Exercise details:
In the entries below, the lines from the one with "For every named" through the one with "About Us (812, 1808)" are to be copied exactly; both ends count.

Records provided:
Start of Block
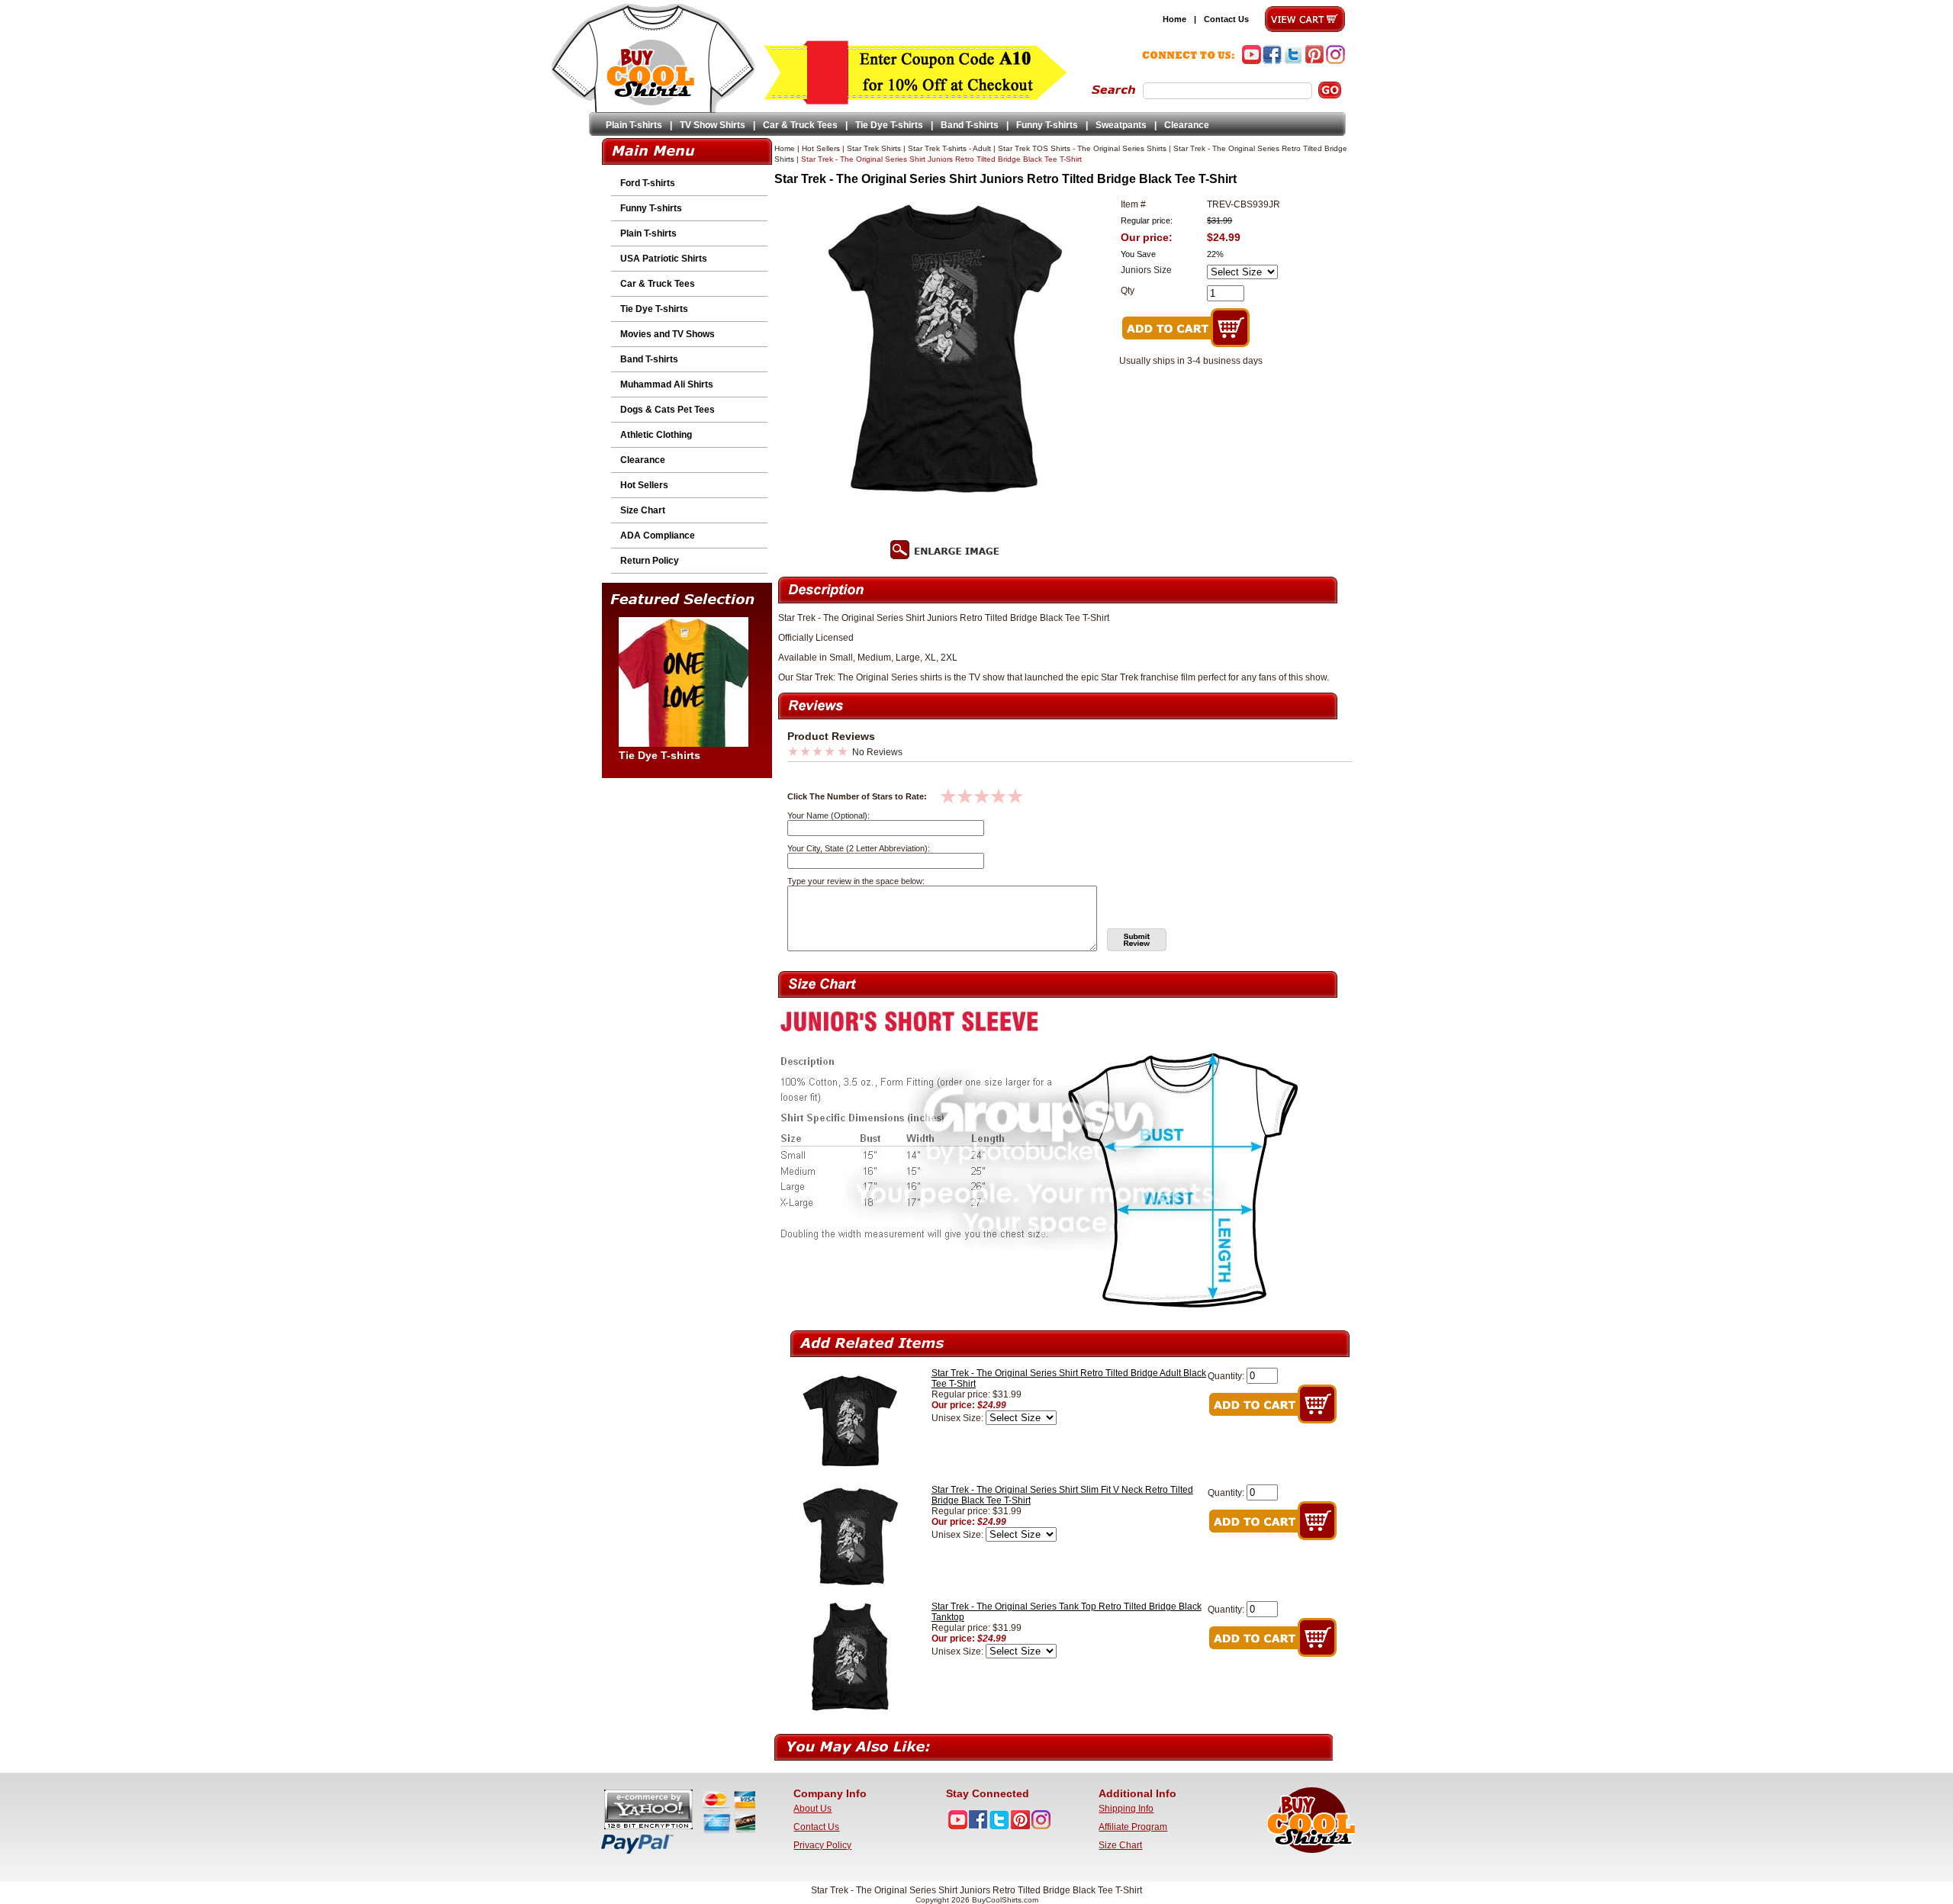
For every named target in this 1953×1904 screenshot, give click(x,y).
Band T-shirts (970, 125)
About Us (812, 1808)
End of Block
Start of Block
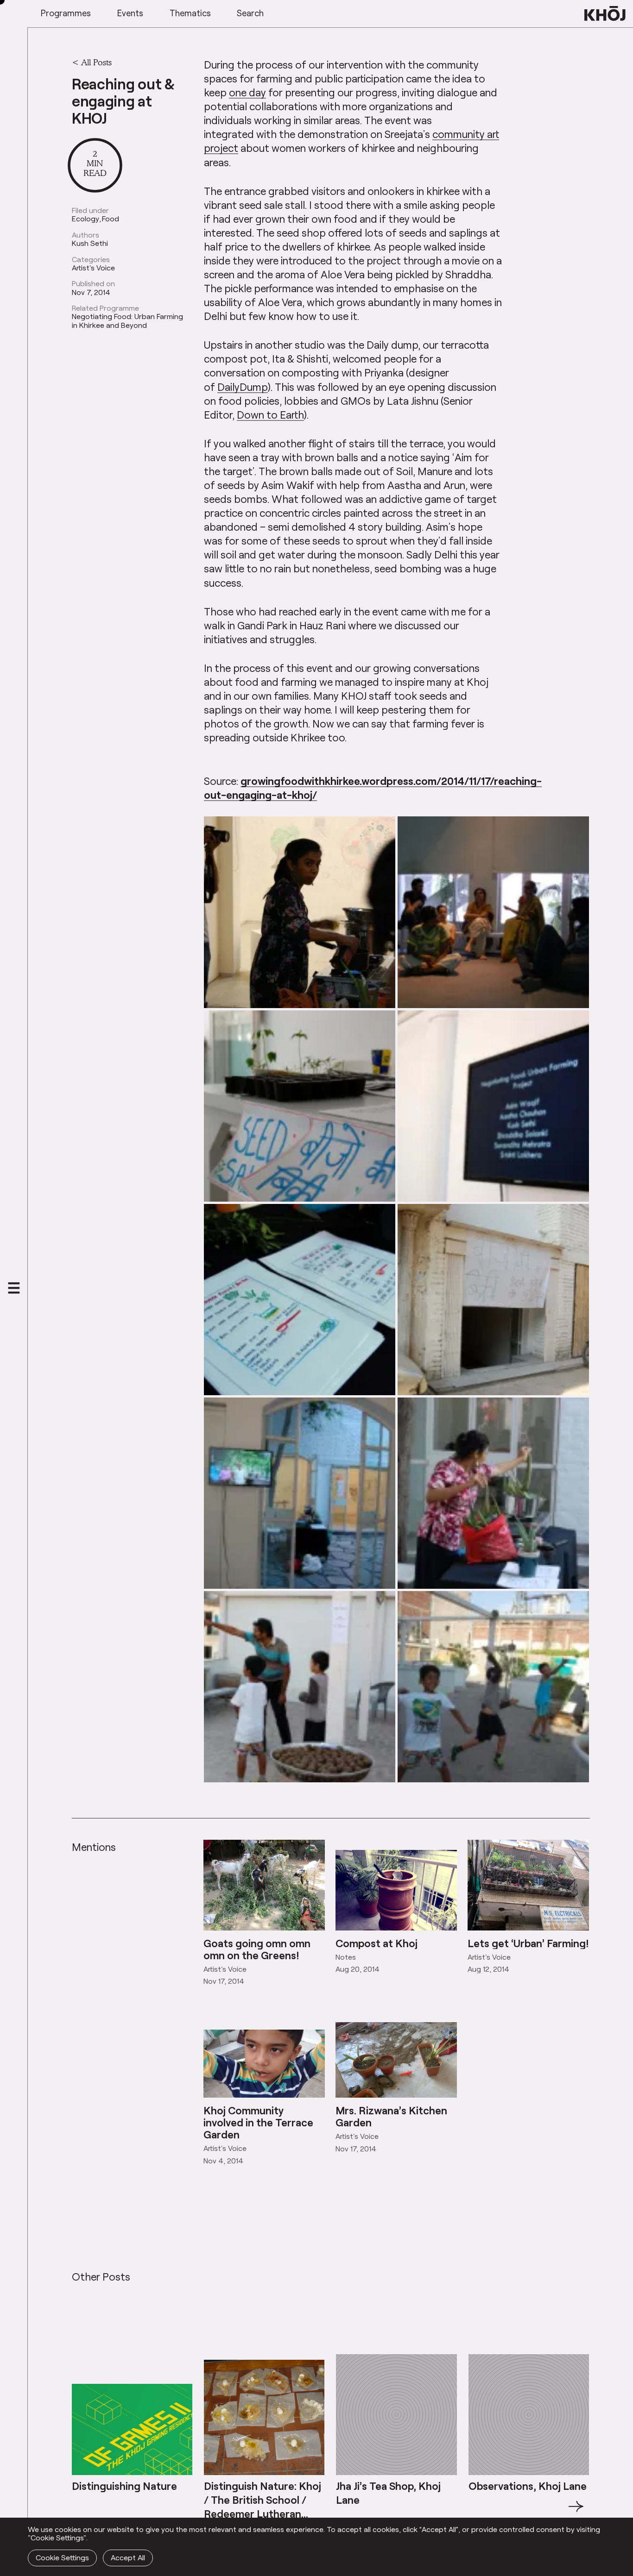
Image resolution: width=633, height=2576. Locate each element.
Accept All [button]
End of Block
Start of Block
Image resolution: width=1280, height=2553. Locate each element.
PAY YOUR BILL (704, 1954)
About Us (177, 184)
End of Block
Written response:
For every named target in this 1953×1904 screenshot, give click(x,y).
Band T-shirts (970, 125)
About Us (812, 1808)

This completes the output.